DATA UNDER STUDY:
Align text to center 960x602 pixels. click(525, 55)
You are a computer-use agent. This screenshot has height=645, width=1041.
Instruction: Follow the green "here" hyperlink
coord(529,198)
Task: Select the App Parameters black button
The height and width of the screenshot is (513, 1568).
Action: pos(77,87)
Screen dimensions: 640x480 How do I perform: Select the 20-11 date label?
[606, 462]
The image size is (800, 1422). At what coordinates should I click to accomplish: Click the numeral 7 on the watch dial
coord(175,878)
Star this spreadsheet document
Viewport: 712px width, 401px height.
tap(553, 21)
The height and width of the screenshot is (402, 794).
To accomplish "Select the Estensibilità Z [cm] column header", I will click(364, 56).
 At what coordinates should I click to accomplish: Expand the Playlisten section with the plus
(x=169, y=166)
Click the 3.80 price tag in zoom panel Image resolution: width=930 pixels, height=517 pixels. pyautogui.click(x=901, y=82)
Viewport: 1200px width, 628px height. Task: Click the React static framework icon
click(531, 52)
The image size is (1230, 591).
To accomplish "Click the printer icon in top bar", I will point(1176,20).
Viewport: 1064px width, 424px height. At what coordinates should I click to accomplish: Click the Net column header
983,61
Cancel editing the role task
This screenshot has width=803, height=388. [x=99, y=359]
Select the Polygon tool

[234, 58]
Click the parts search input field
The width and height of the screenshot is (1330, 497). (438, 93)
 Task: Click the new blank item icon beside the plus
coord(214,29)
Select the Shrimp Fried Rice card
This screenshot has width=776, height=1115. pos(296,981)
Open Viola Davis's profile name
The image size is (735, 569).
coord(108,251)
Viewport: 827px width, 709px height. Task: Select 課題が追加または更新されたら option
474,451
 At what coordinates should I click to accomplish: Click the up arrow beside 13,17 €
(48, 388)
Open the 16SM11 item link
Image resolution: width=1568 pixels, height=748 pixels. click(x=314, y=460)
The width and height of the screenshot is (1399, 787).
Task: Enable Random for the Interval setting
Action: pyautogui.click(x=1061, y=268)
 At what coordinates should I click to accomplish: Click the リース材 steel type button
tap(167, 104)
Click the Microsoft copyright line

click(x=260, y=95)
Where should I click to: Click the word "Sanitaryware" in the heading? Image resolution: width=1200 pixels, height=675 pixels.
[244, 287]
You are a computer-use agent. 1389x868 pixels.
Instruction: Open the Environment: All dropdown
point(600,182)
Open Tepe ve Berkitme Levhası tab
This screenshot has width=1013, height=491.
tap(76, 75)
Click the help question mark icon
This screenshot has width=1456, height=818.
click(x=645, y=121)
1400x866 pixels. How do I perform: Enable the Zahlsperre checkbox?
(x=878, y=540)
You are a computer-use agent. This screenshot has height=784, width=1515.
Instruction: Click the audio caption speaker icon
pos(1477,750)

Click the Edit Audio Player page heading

EXERCISE DESCRIPTION:
Sift through the material above and copy the lines that contain the word "agent".

ANSWER TO THE EXERCISE:
You are a computer-use agent. This screenshot has height=645, width=1041.
You are a computer-use agent. 1389x868 pixels.
You are a computer-use agent. This screenshot has height=784, width=1515.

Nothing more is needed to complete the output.